Meaning that your home loan application may be tested against a higher interest rate ‘stress test’ in the next 12 months, resulting in your being approved to borrow even less.
What home buyers can do to increase their borrowing power
It’s worth keeping in mind that banks and home loan lenders do this with your best interests in mind to reduce risk. These measurements are in place to protect borrowers from taking on too much debt and being unable to repay their mortgage if their circumstances changed and interest rates continued to rise.
There are some options home buyers may want to consider today to potentially increase their borrowing power:
· Choose your suburb carefully – If your home loan lender may approve you for a smaller loan amount, then choosing a suburb where property prices have fallen may help to combat this. Keep in mind that despite talk of property price falls, there may always be areas where the market is still highly competitive. This means that it may be more important than ever to do your research around which areas to buy in that best suit your financial situation and goals.
· Plan your budget ahead – While lenders may use a HEM benchmark when assessing your serviceability and borrowing power, they should still look at your bank statements and actual living expenses in your loan application. It may be worth limiting your spending in the three months leading up to your application because of this.

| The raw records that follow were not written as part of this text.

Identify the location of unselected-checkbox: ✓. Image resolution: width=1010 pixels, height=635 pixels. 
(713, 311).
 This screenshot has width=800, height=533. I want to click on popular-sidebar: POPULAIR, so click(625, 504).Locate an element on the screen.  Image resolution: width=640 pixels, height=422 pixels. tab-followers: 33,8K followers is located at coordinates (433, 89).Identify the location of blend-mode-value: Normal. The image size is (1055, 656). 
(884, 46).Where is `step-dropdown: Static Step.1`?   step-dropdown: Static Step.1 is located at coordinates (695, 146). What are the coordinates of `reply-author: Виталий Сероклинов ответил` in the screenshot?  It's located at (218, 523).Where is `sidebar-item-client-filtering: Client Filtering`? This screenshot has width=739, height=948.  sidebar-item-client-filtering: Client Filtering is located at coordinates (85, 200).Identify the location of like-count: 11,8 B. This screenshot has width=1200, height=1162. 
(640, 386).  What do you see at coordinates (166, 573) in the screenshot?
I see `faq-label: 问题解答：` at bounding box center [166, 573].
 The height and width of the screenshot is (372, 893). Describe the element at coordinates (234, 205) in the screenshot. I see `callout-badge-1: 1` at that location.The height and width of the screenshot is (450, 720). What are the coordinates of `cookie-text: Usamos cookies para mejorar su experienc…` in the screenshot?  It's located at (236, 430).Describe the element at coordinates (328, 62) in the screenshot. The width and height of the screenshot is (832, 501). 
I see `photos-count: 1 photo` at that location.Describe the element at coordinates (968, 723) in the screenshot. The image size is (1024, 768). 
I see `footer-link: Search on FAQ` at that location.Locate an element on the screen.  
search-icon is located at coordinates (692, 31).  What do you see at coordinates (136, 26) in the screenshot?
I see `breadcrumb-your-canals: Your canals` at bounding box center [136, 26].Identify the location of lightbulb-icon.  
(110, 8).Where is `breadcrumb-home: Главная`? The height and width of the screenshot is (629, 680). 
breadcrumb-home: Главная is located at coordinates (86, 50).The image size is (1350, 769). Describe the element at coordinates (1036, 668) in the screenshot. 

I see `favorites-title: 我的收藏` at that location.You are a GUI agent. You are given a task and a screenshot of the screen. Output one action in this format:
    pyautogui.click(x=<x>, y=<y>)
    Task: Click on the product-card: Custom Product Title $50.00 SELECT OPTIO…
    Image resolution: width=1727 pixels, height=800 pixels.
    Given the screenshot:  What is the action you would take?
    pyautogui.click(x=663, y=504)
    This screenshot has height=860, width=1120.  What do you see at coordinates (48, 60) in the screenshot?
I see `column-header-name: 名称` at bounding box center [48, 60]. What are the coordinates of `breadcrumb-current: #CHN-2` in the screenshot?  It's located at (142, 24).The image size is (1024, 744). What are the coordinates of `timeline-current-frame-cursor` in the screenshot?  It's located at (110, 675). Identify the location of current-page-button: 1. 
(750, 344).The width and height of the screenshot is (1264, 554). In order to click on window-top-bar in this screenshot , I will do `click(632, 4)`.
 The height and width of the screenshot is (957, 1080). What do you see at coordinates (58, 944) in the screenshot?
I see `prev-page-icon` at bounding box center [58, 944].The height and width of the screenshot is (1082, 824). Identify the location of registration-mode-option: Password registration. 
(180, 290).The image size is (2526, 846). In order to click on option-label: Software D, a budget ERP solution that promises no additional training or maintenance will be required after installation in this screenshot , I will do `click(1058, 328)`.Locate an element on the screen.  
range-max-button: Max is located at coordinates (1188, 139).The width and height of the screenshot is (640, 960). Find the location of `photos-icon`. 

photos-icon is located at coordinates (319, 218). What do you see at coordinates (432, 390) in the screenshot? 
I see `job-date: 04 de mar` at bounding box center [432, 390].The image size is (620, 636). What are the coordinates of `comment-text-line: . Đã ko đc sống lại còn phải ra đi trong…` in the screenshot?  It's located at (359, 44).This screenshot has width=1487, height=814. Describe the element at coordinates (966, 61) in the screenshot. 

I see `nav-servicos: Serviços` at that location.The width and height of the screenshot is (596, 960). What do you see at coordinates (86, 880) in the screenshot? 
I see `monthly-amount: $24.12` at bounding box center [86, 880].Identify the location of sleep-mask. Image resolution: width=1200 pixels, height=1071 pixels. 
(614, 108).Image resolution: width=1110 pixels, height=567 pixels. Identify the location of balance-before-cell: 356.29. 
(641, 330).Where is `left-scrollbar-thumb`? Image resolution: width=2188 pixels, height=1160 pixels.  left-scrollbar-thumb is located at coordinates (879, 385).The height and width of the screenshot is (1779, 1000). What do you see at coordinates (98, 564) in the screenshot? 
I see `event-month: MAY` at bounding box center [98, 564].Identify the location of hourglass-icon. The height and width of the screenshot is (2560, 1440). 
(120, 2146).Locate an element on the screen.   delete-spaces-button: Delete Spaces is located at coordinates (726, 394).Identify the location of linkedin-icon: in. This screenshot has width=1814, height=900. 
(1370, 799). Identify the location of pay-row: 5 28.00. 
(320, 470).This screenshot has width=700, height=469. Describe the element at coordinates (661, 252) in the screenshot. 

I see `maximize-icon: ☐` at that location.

If you need to buy those big-ticket items or splurge on dinners out, consider doing it before this three month window or even using cash.
· Cut discretionary spending - Look to cut out discretionary spending that can appear as regular spending as much as possible, such as Netflix subscriptions, UberEats orders and gambling. These regular expenses can be calculated into your ongoing entertainment budget and a lender may assume it will continue to occur for the entirety of your mortgage, reducing your borrowing power. Also consider avoiding one-off items, such as clothing, that can appear as frivolous and display bad spending habits to the lender.